An editorial published recently by the Austin American-Statesman admonished readers to view a trial in Minnesota as a “cautionary tale for activists.” Two men from Austin were charged with making explosives intended for use during the Republican National Convention last September

Cautionary tales are important, and it’s fortunate that the explosives were never used. I wholeheartedly agree with the editorial that using violence to effect change is counterproductive. But this story, focusing only on these two “activists” (and, later, their former colleague-turned FBI informant) has given a false impression of what activism actually looked like at both the Democratic and Republican National Conventions.

The case of the men from Austin was the only front-page news (Sept. 9, 10, 11, 25 and Jan. 9, 27, 28, 31) published in the Austin American-Statesman about any aspect of the demonstrations at either convention. The larger, unreported story was that an array of creative, nonviolent action was organized in Denver and St. Paul by committed people who had gathered there to exercise their First Amendment rights to assemble peacefully despite the restrictions placed on them. People whose message was essentially, “it’s counterproductive to use violence (invasion, occupation, torture, war) to effect change” were muffled by the police and the press.

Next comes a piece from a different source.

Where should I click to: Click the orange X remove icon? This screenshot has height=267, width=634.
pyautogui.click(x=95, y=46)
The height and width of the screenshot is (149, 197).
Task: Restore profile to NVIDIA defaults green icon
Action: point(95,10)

I followed news about the demonstrations at both conventions mostly through independent media reports and eye-witness accounts from friends who were there. Events included parades, marches, permitted encampments, art displays, concerts, street theatre and public forums. In Denver, a group of hundreds of young people led by members of Iraq Veterans Against the War marched peacefully for several miles to deliver a statement to Obama campaign officials at the convention site. In St. Paul, a similar march was led by several hundred members of Veterans for Peace who had held their annual convention in St. Paul in order to coincide with the RNC. A group formed by Voices for Creative Nonviolence walked 450 miles from Chicago to St. Paul during the month ahead of the convention to speak in towns along the way about the ongoing occupation of Iraq. CodePink activists rode bicycles around the heavily barricaded convention sites to promote a “War is Not Green” message, and they used some spontaneous satire to dramatize corporate influence of politicians and to resist the provocative corralling of demonstrators by cordons of black-clad riot police and national guard troops.

If newspaper editors are serious about wanting young people to choose nonviolence, then they must do more than pounce on stories about young people who use violence. They must report on the alternative. Otherwise, part of the message young people get is that only violence warrants notice. Jurors have debated the influence of the FBI informant in the RNC case. Another discussion could reasonably ask whether the major media plays a role in “inducing” people to use violence by selling it so heavily in the news while downplaying or ignoring news about people who practice nonviolent resistance.

Martin Luther King, Jr. was rightly cited in the American-Statesman editorial as a powerful practitioner of nonviolence. His resistance was active, not “passive,” as the editorial termed it.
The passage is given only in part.